Clinton spoke with reporters Monday during a flight from Washington to Egypt for the latest round of the current Mideast peace talks, which began earlier this month. She arrived in Egypt early Tuesday.
Israeli Prime Minister Benjamin Netanyahu and Palestinian President Mahmoud Abbas are expected to meet Tuesday in the Egyptian resort of Sharm el-Sheikh before shifting their talks to Jerusalem on Wednesday. Clinton and former Sen. George Mitchell, President Barack Obama's special envoy to the region, plan to join the talks.
Obama has framed Clinton's task for this week's meetings as an effort to get Israeli and Palestinian leaders to focus on how each can help the other succeed rather than figuring out a way for the other to fail.
But the most immediate obstacle for negotiators is a Palestinian demand that Israel extend a curb on new housing construction in the West Bank, a constraint that Israel says will expire Sept. 26.
Clinton said Monday the Obama administration believes Israel should extend the moratorium, but she also said it would take an effort by both sides to find a way around the problem.
"We recognize that an agreement that could be forged between the Israelis and the Palestinians ... that would enable the negotiations to continue is in the best interests of both sides," she said.
Obama increased the pressure last week, saying Friday that he had urged Netanyahu to extend the partial moratorium as long as talks were making progress.
Obama also said he'd told Abbas that if he showed he's serious about negotiating, it would give political maneuvering room to Netanyahu on the settlement issue. Abbas knows "the window for creating a Palestinian state is closing," Obama said.
On Sunday, Netanyahu seemed to reject a total freeze on construction, saying a Palestinian demand for no construction will not happen. He said Israel will not build thousands of planned homes, but without providing details or a timeline added, "We will not freeze the lives of the residents."
The Palestinians, meanwhile, insist that Israel must extend the moratorium.
The chief Palestinian negotiator said Monday there are no "half solutions" in the dispute over construction of Israeli settlements.
"Either there is a halt to settlement building or there is not," Saeb Erekat told reporters in Sharm el-Sheikh. "We hope that if the Israeli government is given the choice of either peace or settlements, it will choose peace. If it chooses any kind of settlement building, this means that it has destroyed the whole peace process and it would be fully responsible for that."
Although some analysts caution that any peace deal faces daunting obstacles, Clinton has said an initial round of talks in Washington on Sept. 2 generated some momentum. They were the first face-to-face talks between the two sides in nearly two years.
In an appearance last week at the Council on Foreign Relations, Clinton was asked why the pessimists are wrong.
"I think they're wrong because I think that both sides and both leaders recognize that there may not ever be another chance," she said.

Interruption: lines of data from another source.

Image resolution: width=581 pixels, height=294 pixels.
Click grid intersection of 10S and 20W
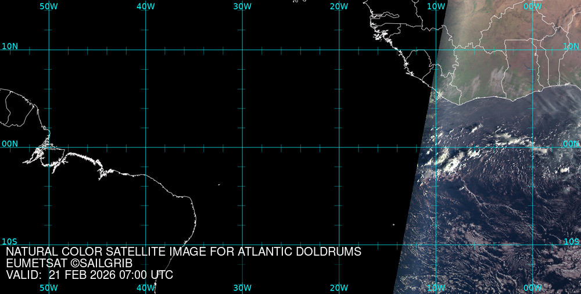point(339,245)
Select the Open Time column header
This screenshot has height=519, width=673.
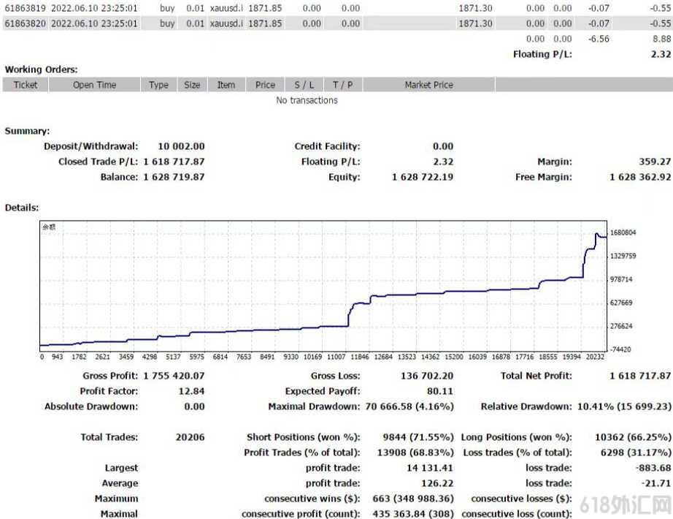point(94,85)
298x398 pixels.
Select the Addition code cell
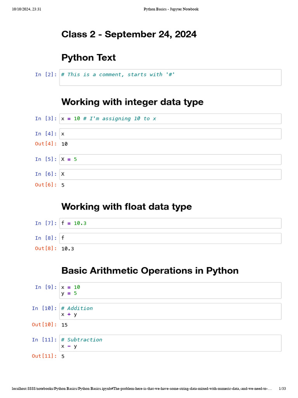tap(170, 311)
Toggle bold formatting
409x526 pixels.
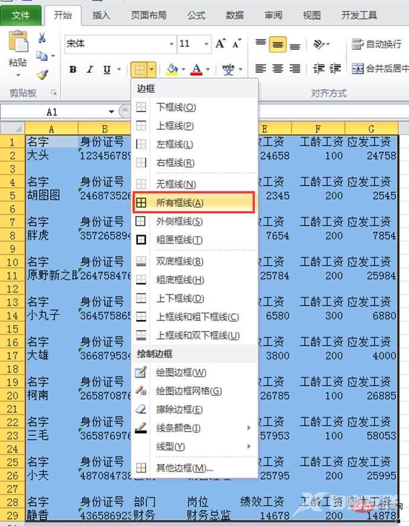point(73,70)
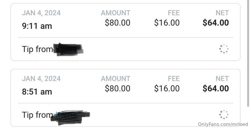Click the loading spinner on 8:51 am tip
Screen dimensions: 251x130
224,115
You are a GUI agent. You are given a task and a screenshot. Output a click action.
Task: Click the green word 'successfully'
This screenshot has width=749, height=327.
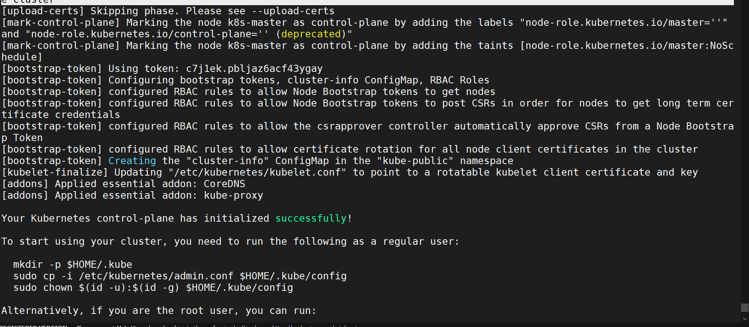click(x=311, y=219)
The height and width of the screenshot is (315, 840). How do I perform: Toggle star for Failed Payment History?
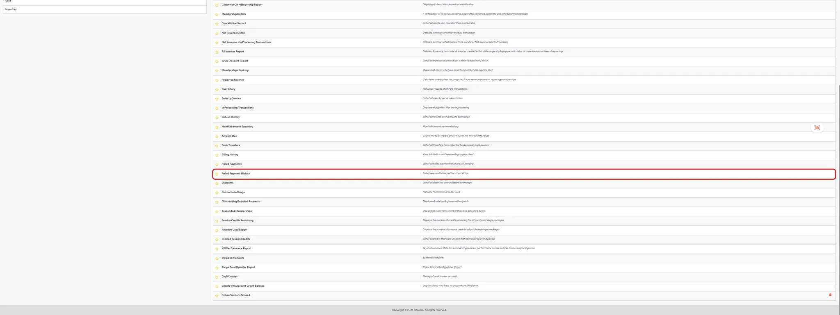point(217,174)
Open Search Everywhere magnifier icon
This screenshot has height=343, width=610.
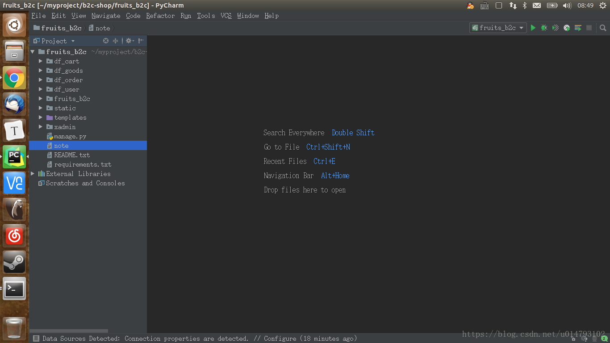(x=603, y=28)
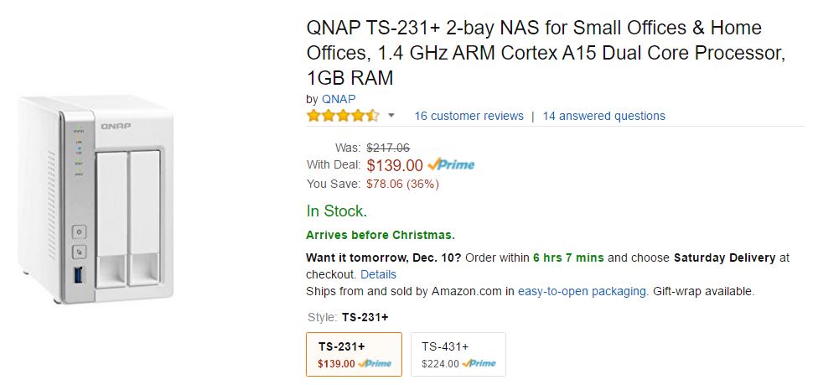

The "last chance" notion is based in part on the knowledge that Abbas is living on borrowed time, in a political sense. His electoral mandate expired in 2009 and he fears a Hamas takeover of the West Bank, which is supposed to make up the bulk of an independent Palestinian state.
Time is a motivating factor for the Israelis, too. Some Israelis believe the longer Israel occupies the West Bank and its growing Arab population, the more Israel's future as a Jewish state is imperiled. Creating a sovereign Palestine would get Israel out of the occupation business.
U.S. officials, meanwhile, have argued that the conflict begets hatred and suspicion of the U.S. as Israel's principal ally.
Obama wants a deal within a year; Israelis are deeply skeptical after decades of failed efforts.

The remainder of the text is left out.